When the protective film is formed of such thin Si nitride, the protective film is simultaneously etched in the step of removing the selective oxidation mask pattern 4. Other materials may be used as the protective film as long as they can reduce the rate of oxygen or water vapor in the atmosphere reaching the pad film. As the dummy film, any material may be used as long as it can be used for forming the sidewall.

The present invention has been described above with reference to the embodiments.
The present invention is not limited to these. For example, it will be apparent to those skilled in the art that various modifications, improvements, combinations, and the like can be made.

[0035]

As described above, according to the present invention, the field oxide film can be formed with high accuracy.

When a field oxide film with reduced generation of bird's beaks is formed, even if a protrusion is formed around the element region, it can be easily removed by etching because it is thin. Therefore, even when an electrode or the like extending on the field oxide film is formed, it is possible to reduce the occurrence of disconnection and residue.

[Brief description of drawings]

FIG. 1 is a schematic sectional view for explaining a method for manufacturing a semiconductor device according to an embodiment of the present invention.

FIG. 2 is a schematic cross sectional view for illustrating the method for manufacturing the semiconductor device according to the embodiment of the present invention.

FIG. 3 is a cross-sectional view for explaining a prior art selective oxidation method that reduces the occurrence of bird's beaks.

[Explanation of symbols]

 DESCRIPTION OF SYMBOLS 1 Si substrate 2 Pad film 3 Si oxide film 4 Mask pattern 5 Polycrystalline Si film 6 Si oxide film 8 Selective oxide film 9 Element area 10 Gate oxide film 11 Polycrystalline Si gate electrode 12 Silicide gate electrode 14 Sidewall oxide film 16 Source / Drain region 17 Interlayer insulation film 18 Source / drain electrode

Claims (3)

[Claims] 1. A step of forming a mask pattern for selective oxidation on a Si substrate; a first film capable of forming an oxide film on the Si substrate and covering the mask pattern; and a dummy thicker than the first film.

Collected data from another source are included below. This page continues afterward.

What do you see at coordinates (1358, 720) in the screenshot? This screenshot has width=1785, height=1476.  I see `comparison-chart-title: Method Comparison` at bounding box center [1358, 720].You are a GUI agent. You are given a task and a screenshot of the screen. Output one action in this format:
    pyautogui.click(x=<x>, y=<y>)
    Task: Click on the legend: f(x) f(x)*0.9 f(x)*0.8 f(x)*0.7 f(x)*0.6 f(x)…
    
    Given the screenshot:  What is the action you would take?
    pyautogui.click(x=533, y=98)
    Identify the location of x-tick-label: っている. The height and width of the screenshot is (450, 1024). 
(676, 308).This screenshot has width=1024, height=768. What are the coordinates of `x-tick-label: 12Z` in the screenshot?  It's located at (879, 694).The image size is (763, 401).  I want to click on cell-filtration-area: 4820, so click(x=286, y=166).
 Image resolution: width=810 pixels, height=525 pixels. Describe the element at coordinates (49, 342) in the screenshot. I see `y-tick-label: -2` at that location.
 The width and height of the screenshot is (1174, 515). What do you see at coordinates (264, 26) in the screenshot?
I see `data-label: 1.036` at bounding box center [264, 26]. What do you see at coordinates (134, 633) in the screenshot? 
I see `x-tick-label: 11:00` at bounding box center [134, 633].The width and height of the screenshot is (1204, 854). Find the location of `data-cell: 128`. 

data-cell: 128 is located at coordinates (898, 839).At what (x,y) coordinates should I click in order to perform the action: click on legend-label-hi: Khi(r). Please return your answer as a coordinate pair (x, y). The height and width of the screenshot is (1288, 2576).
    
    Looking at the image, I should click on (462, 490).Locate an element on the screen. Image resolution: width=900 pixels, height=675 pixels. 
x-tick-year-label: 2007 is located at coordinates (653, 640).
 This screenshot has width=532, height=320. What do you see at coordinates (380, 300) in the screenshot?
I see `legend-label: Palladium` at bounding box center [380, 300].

A step of depositing a two-layer film of the film, a step of etching the two-layer film by anisotropic etching to leave the two-layer film only on the sidewall of the mask pattern, a dummy film of the remaining two-layer film, etc. A step of removing by means of isotropic etching, a step of selectively thermally oxidizing the Si substrate surface not covered by the mask pattern, and a step of isotropic etching of the oxide film in which the mask pattern and the first film are oxidized. A method of manufacturing a semiconductor device, the method including: a step of removing. 2. The method of manufacturing a semiconductor device according to claim 1, wherein the first film is made of Si. 3. The mask pattern includes a pad film of silicon oxide having a first thickness and an oxygen shielding film of silicon nitride formed on the pad film, and the mask pattern includes a first film formed of Si.
3. The method of manufacturing a semiconductor device according to claim 2, wherein said film has a second thickness larger than said first thickness, and said dummy film is a silicon oxide film.